Micron Technology, Inc.

Inventor(s)

Agostino Macerola of San Benedetto dei Marsi (IT)

Gianni Rea of Avezzano (IT)

MULTI-SAMPLED, CHARGE-SHARING THERMOMETER IN MEMORY DEVICE - A simplified explanation of the abstract

This abstract first appeared for US patent application 18539798 titled 'MULTI-SAMPLED, CHARGE-SHARING THERMOMETER IN MEMORY DEVICE

Simplified Explanation

The memory device described in the abstract includes a diode with a threshold voltage that changes with temperature, an ADC, and a pulse generator. The ADC has a voltage comparator connected to the diode, along with capacitors that help equalize charge between them. The pulse generator generates pulses to control the charging and discharging of the capacitors.
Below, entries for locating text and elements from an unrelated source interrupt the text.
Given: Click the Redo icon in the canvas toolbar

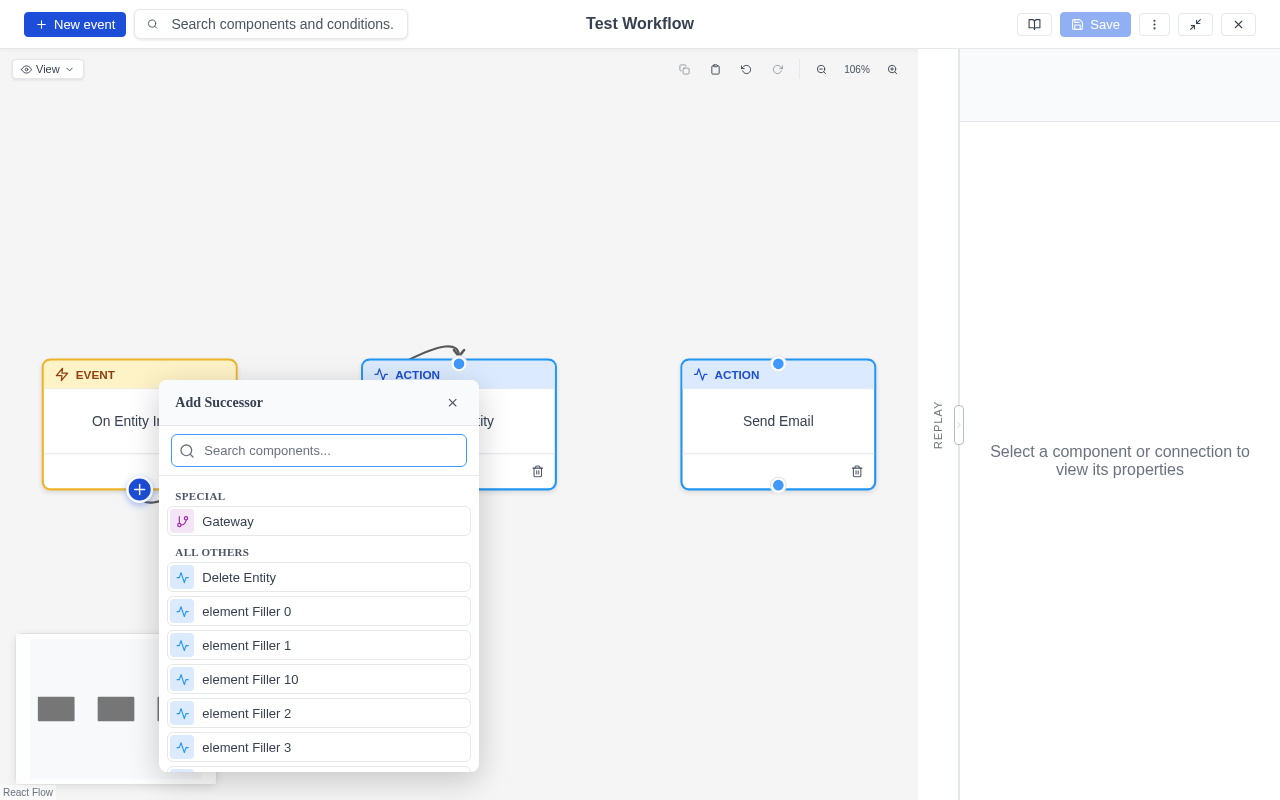Looking at the screenshot, I should point(778,69).
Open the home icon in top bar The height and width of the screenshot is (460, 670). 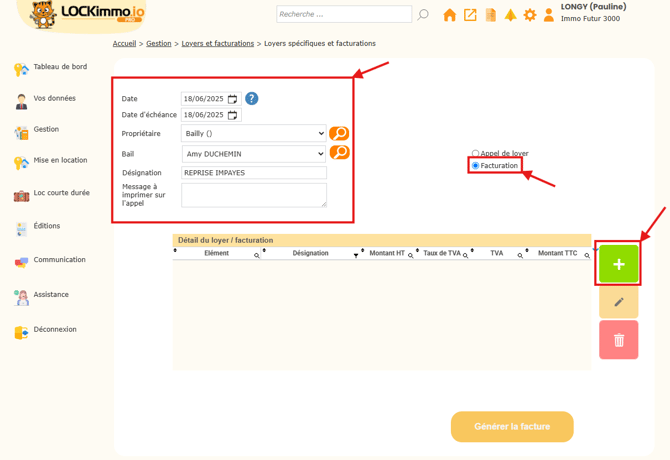449,15
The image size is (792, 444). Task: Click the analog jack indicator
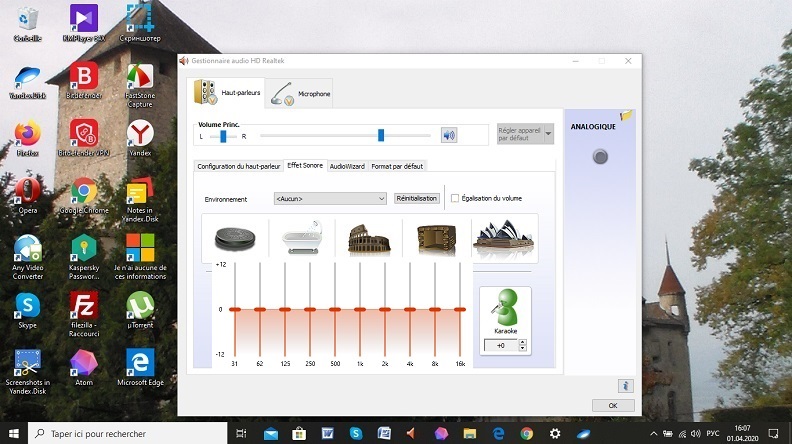[x=600, y=156]
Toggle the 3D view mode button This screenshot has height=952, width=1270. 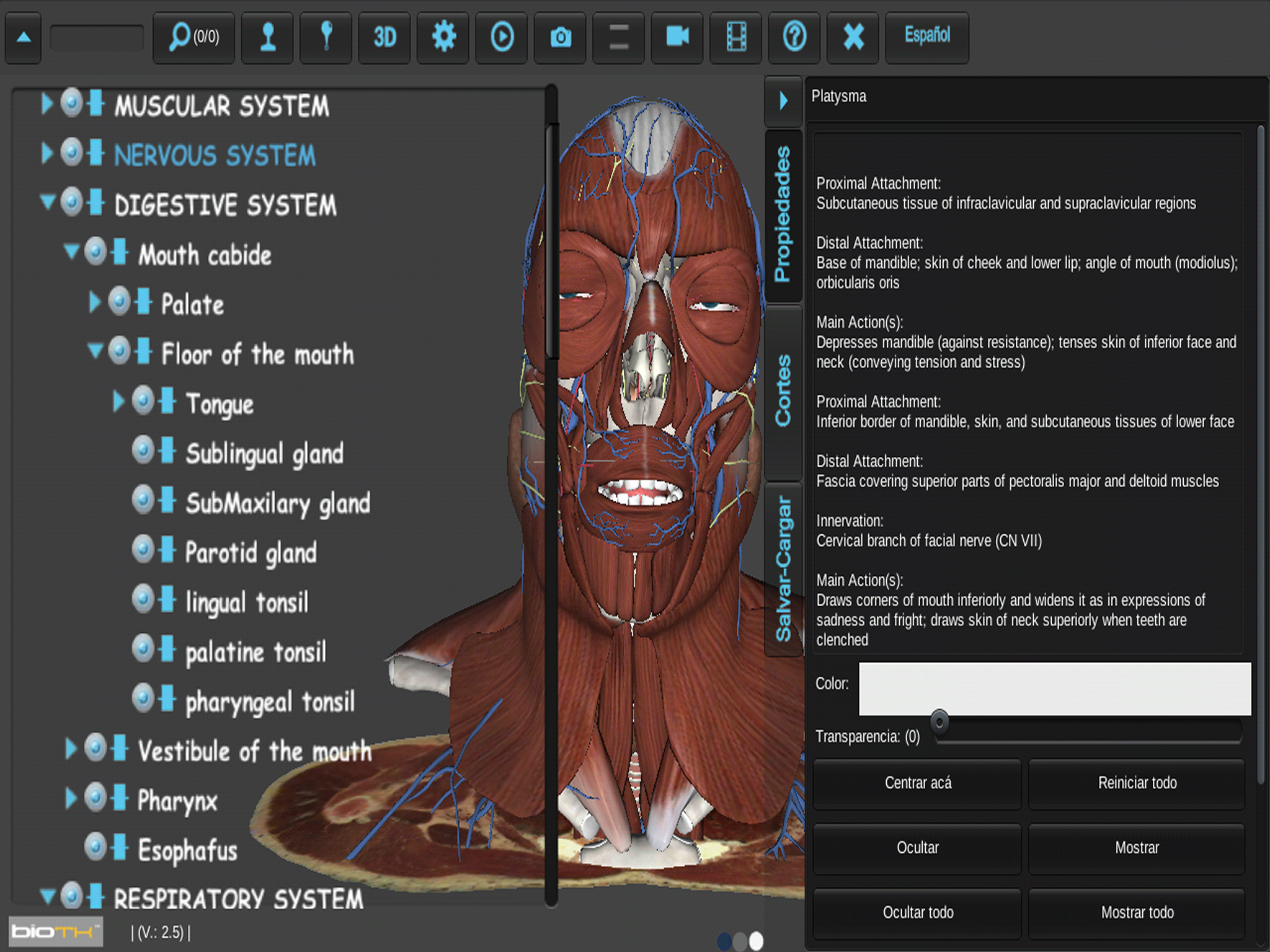point(384,37)
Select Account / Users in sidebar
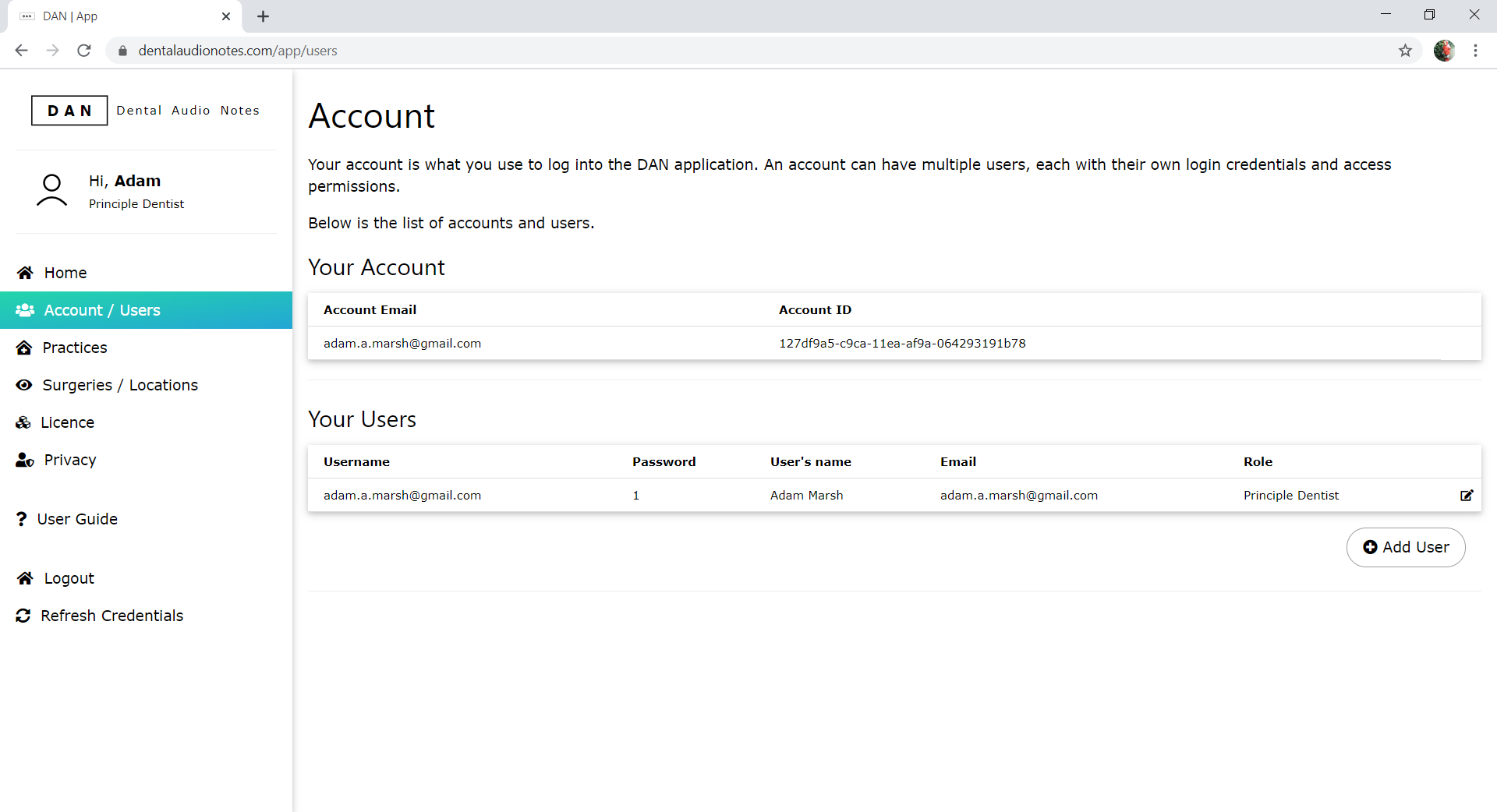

• The memory device includes an array of memory cells, a diode with a temperature-dependent threshold voltage, an ADC, and a pulse generator.
• The ADC features a voltage comparator connected to the diode, along with capacitors that help equalize charge between them.
• The pulse generator generates pulses to control the charging and discharging of the capacitors.

Potential Applications

The technology described in this patent application could be applied in:

• Temperature-sensitive memory devices
• Energy-efficient electronic systems
• Sensor networks

Problems Solved

This technology helps address issues related to:

• Temperature variations affecting memory cell performance
• Energy consumption in electronic devices
• Accuracy and reliability of sensor data

Benefits

The benefits of this technology include:

• Improved memory cell stability in varying temperatures
• Reduced power consumption in electronic systems
• Enhanced accuracy and reliability of sensor data

Potential Commercial Applications

A potential commercial application for this technology could be in:

• Smartphones and other mobile devices
• Internet of Things (IoT) devices
• Automotive electronics

Possible Prior Art

One possible prior art related to this technology is the use of temperature-compensated diodes in electronic circuits to maintain stability and accuracy.

Unanswered Questions

How does this technology compare to existing temperature-compensated memory devices on the market?

This article does not provide a direct comparison with existing temperature-compensated memory devices, so it is unclear how this technology differs or improves upon current solutions.

What are the specific temperature ranges in which this technology operates effectively?

The abstract does not mention the specific temperature ranges in which this technology operates effectively, leaving a gap in understanding its practical applications in different temperature environments.

Original Abstract Submitted

A memory device includes an array of memory cells, a diode having a threshold voltage that changes with temperature, an analog-to-digital converter (ADC), and a pulse generator. The ADC includes a voltage comparator having a positive terminal coupled with the diode. The ADC further includes a first capacitor coupled between a negative terminal of the voltage comparator and ground, and a second capacitor selectively coupled between the first capacitor and a voltage reference node. The second capacitor has a smaller capacitance than that of the first capacitor. The pulse generator is coupled with the ADC and generates pulses. The pulses cause the first capacitor to connect to the second capacitor and equalize charge between the first capacitor and the second capacitor. An inverted signal of the pulses causes the second capacitor to be coupled with the voltage reference node to pre-charge the first capacitor.